The Copy-Paste Codebase
Failure mode: Spec duplicates large chunks of implementation code. When the code changes, the spec’s code samples drift.
Why it happens: Authors want the spec to be “complete” and include working examples.
Fix: Reference canonical sources with file paths. Include only minimal examples that illustrate patterns or constraints — not working implementations. The spec describes what and why. The code is the how.
Template
# Feature: [Feature Name]
## Blueprint
### Context
[1-2 paragraphs: Why does this feature exist? What problem does it solve?
What business or user need drives it?]
### Architecture
- **API Contracts:**
- `POST /api/v1/[endpoint]` — [Description, request/response shapes]
- `GET /api/v1/[endpoint]/:id` — [Description]
- **Data Models:** Defined in `src/types/[Feature].ts`, validated by
`src/schemas/[feature].schema.ts`
- **Dependencies:**
- Depends on: [services, libraries, external APIs]
- Depended on by: [downstream consumers]
- **Constraints:** [Security, compliance, or architectural boundaries.
State as facts: "All PII fields use column-level encryption."
Reserve for rules that aren't already captured by the positive
architecture above.]
## Contract
### Definition of Done
- [ ] [Observable, measurable success criterion]
- [ ] [Another criterion — each must be independently verifiable]
### Regression Guardrails
- [Invariant that must never break, across all future changes]
- [Another invariant — these survive beyond the current PBI]
### Scenarios
\`\`\`gherkin
Scenario: [Descriptive name]
Given [Precondition — system state before the action]
When [Action — what the user or system does]
Then [Expected outcome — observable, verifiable result]
And [Additional verification if needed]
\`\`\`
Adapt the template to the feature’s complexity. Simple features may need only Context + one API contract + two scenarios. Complex features may need multiple Architecture subsections and a dozen scenarios. The template provides structure, not mandatory overhead. If a section adds no information, omit it.
ASDLC Usage
Living Specs is the practice layer of the Specs pattern. The pattern provides the conceptual foundation (what specs are, why they matter, how they relate to PBIs and Feature Assembly). This guide provides the implementation instructions.

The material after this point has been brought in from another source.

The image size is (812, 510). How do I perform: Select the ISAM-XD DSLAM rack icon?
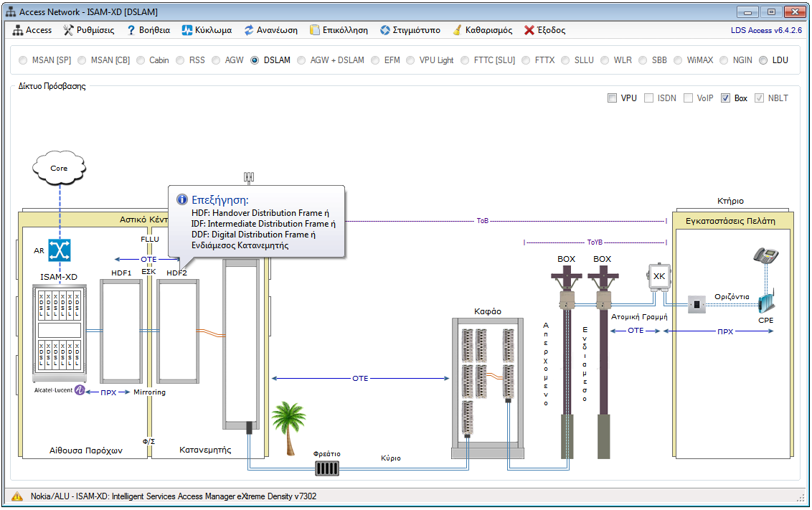[x=59, y=333]

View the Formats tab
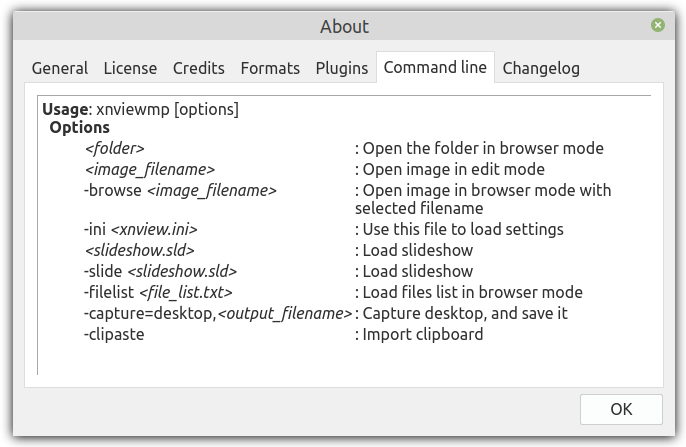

In the industrial verification model, specs serve as the input quality gate: if the spec is ambiguous, every downstream gate — from CI to adversarial review to human acceptance — is verifying against a moving target. Spec quality is the rate-limiter for the entire pipeline. Garbage spec, garbage gates.
The combination of Living Specs (capturing intent), Adversarial Code Review (verifying against intent), and Context Gates (layering verification) creates a system where Intent Debt is managed structurally rather than through tribal knowledge. The spec externalizes what the team knows. The gates verify that the code matches. The refinement cycle ensures both stay current.